The burning reds of fall blueberry fields, the pinks and purples of lupins in front of a white clapboard house, the blues and greens of a wave at Martinique Beach.

Joy Snihur Wyatt Laking invites people to experience beauty in her new book, The Painted Province: Nova Scotia Through an Artist’s Eyes (Pottersfield Press). The tablet-sized paperback, designed to fit a glove compartment, features over 200 oil, acrylic and watercolour paintings with GPS coordinates. Texts are Laking’s poetic word pictures, tales of outdoor painting adventures and insights into her process.

Seeing beauty is “fundamental to living a happy life,” says the landscape and still life painter. It gives people “an appreciation of life and a time of peace.” For this book she travelled from Meteghan in the Southwest to Neil’s Harbour in Cape Breton painting on site to create loose and lively pictures about colour, light and love of place. Several of the images are inspired by the landscape she sees from her kitchen window in Portaupique on the road from Bass River to Advocate Harbour. (To honour the village’s Acadian settlers Laking uses the French spelling.)

The Bay of Fundy terrain of marshland, mud flats, ever-changing skies and the highest tides in the world did not appeal to her when she first came in 1978. Raised in Owen Sound she preferred the rocks and open waters of Georgian Bay.

“I found the landscape very flat, no rocks – pastoral – and it gradually grew on me the more I painted it and sat and looked at it. It’s a huge challenge to paint tides; it’s always changing. It took at least 10 years before I could say I loved it.”

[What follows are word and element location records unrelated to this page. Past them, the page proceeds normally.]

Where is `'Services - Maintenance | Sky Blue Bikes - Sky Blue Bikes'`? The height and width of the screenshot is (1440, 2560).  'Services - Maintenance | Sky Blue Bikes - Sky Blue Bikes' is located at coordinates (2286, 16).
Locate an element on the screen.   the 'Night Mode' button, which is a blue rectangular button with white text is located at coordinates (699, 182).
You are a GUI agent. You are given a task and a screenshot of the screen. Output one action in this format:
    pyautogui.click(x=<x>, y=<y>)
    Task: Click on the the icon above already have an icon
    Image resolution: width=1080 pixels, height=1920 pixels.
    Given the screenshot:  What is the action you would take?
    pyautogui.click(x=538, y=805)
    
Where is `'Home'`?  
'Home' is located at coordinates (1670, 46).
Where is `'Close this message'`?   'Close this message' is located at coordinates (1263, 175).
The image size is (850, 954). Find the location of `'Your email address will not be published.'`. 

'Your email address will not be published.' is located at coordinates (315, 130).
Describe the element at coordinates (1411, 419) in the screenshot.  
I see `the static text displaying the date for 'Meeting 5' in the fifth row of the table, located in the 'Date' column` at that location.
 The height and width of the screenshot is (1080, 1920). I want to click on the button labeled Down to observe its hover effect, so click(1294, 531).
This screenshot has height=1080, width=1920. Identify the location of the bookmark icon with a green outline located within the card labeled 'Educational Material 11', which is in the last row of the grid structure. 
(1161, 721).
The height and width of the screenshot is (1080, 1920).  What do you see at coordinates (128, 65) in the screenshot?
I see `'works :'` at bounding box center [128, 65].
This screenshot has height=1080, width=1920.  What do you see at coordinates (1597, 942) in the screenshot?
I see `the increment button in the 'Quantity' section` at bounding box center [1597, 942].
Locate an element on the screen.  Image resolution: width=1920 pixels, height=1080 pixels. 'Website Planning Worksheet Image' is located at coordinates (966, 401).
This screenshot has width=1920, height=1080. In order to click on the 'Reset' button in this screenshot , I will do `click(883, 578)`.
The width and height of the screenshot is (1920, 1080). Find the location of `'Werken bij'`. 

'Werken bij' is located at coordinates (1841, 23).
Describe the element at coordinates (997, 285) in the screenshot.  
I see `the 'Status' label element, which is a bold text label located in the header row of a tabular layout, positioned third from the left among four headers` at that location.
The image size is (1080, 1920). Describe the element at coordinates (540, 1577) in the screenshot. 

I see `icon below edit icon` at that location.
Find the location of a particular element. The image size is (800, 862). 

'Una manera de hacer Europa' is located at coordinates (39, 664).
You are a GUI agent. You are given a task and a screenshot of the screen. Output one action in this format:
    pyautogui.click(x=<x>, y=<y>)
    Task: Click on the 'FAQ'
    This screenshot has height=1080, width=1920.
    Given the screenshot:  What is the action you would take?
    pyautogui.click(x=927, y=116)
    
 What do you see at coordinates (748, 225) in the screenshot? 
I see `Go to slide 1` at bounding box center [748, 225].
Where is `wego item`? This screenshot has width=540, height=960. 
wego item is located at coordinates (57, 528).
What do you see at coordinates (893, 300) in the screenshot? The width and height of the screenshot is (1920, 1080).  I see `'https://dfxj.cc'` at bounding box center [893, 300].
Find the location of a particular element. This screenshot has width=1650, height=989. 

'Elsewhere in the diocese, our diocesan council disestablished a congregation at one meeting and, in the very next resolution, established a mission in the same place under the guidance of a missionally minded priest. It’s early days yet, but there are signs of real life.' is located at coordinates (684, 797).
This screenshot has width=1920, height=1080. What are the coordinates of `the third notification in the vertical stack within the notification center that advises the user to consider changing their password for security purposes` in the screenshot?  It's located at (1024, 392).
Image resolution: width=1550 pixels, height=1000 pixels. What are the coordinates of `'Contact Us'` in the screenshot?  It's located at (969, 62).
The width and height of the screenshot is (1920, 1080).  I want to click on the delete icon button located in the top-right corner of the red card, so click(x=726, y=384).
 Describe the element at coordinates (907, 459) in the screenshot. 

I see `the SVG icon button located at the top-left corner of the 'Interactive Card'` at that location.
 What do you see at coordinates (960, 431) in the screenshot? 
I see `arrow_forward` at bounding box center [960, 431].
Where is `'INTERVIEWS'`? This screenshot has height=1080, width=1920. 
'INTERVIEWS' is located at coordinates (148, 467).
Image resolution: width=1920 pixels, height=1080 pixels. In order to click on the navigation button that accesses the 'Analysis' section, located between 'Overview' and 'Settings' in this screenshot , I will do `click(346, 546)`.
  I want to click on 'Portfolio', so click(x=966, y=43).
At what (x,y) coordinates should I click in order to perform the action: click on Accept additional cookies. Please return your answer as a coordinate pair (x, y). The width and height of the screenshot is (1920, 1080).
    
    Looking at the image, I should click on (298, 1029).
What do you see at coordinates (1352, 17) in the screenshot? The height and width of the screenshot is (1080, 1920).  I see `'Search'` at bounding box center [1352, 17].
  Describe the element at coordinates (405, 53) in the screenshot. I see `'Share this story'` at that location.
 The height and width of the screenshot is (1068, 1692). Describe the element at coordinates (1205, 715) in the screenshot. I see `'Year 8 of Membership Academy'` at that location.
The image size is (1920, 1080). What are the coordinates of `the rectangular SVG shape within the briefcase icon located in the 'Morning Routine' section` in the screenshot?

When Laking paints outdoors she sits with her imagery for a long time, up to five days this summer to study the subtle changes in sunflowers in Great Village. Once in Prince Edward Island she asked to sit on a couple’s lawn early in the morning to get the exact view she wanted.

“They went to Moncton for the day and when they came back at six they were astounded. There I was. Everyone has the idea painting is something you do for a few minutes for fun. The work is enjoyable, but it takes many, many hours.”

Laking grew up surrounded by art. Her mother was a professional artist, her father a hobby painter. Her British ancestors were jet carvers.

“I was in high school before I realized every house didn’t have art drawers in every room. My mother always said be anything but don’t be an artist!”
Laking majored in fine art at Guelph University but taught herself watercolour painting. Instead of laying in light washes first, she prefers to paint the dark pigments. “It’s kind of magic; you put a hint of colour here and there and suddenly the paper turns into a flower.”

As a multimedia artist she transfers ideas from one medium to another. On a two-month trip to Alaska with her husband Jim at the wheel she hooked her first rug, Full and Starry Night over Five Islands, inspired by Van Gogh’s Starry Night. She encircled the moon and stars in rings of light and colour for a glorious, fairytale effect that she repeats in paintings like Starry Night in River John. For this oil painting, completed in her studio, she drove in her pajamas at 3 a.m. to downtown River John to do a preliminary sketch in watercolour and take photos. It was “eerily quiet.”

Just when The Painted Province was ready for print two things happened: the COVID-19 pandemic in March and the “horrendous” Nova Scotia shootings that began in Portaupique the night of April 18. Laking lives across the river from where three of her friends, Joanne Thomas and her husband John Zahl, and teacher Lisa McCully, were killed. She knew two other victims as well as the shooter. “I couldn’t go painting no matter what; I couldn’t see beauty.”

Instead, she spent three weeks in her studio selecting images and designing the book herself using Photoshop. “It gave me a fabulous, interesting, safe project that I could do at my computer.” By the time she finished “I felt like going painting again and I painted by my pond.”

She hopes The Painted Province, now in its third printing and available in bookstores and online (, will inspire people to experience the beauty around them. “Seeing beauty is a really wonderful free gift that everybody should be able to appreciate.”